The forum uses both HTML and dBCodes, a mark-up language which is very similar to HTML in concept. There's a reference somewhere on the forum. In the meantime, if you see something in a message and you want to know how they did it, then click on the Peek button in the lower right-hand corner of that message. That will open another browser tab displaying that message with all its mark-up tags. In addition, one of the members here will greet each newcomer with a quick reference explaining the common tags.
Thank you for the honest response and thanks for not bashing my faith like most atheist have in the past.
It's never my intention to bash someone's faith, though if the believer is doing something very questionable, especially if it goes against what he claims to believe, I will address it.
Please note that my creation/evolution website is dedicated to keeping "creation science" from destroying Christians' faith. I don't want to destroy your faith, but rather to keep it from being destroyed. I recommend that you follow those links to Dr. Allan Harvey's essays, because he addresses those same things -- he is also a practicing Christian.
What do most people in the evolutionist community accept as the most "solid proof" for evolution and against creation?

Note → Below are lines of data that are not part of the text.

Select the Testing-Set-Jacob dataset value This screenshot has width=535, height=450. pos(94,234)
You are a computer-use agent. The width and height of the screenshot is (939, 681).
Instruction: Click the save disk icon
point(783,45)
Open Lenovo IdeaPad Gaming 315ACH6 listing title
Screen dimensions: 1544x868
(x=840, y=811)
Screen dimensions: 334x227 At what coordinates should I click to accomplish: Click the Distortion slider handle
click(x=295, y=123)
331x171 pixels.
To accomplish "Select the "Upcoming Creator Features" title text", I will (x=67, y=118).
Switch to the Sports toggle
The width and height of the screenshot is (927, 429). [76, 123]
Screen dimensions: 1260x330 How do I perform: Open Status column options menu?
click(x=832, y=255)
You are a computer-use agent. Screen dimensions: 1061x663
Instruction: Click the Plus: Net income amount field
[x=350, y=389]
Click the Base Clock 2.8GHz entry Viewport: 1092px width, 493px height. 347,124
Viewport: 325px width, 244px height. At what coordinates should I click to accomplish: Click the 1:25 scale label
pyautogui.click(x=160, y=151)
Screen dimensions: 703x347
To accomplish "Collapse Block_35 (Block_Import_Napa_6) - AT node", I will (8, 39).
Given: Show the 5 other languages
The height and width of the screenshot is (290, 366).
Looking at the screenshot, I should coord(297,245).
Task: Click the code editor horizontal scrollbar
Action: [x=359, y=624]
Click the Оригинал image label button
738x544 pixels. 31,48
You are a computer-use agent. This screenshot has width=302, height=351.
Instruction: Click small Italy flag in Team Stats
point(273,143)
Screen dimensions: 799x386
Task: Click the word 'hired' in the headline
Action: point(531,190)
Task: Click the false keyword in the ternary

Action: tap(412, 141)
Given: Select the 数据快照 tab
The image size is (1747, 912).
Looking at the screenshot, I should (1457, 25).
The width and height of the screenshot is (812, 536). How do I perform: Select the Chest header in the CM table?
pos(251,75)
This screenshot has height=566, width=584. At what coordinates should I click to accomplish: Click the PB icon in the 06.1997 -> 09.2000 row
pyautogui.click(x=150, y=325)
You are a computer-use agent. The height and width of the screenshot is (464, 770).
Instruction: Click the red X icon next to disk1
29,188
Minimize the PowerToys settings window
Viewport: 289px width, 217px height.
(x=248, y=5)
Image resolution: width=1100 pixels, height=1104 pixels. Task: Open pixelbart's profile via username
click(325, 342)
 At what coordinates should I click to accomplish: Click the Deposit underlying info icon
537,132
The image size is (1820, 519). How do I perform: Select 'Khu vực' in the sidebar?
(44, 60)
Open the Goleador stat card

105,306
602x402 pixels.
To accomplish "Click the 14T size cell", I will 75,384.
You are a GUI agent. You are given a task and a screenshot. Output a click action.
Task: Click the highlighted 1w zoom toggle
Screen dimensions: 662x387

It's never a question of "against creation", but rather against the false claims of "creation science". Part and parcel of those false claims is how "creation science" misrepresents evolution, so a more basic question to start with would be what do you mean by "evolution"? And also what do you mean by "creation"? Does it have to be only YEC (young-earth creationism)? The problem with YEC is that the evidence disproves it. But there is no evidence disproving creation itself. Also, there is no conflict between evolution and creation, so long as "evolution" mean actual evolution and not the YEC misrepresentations and "creation" means actual Divine Creation and not YEC's misrepresentation of it.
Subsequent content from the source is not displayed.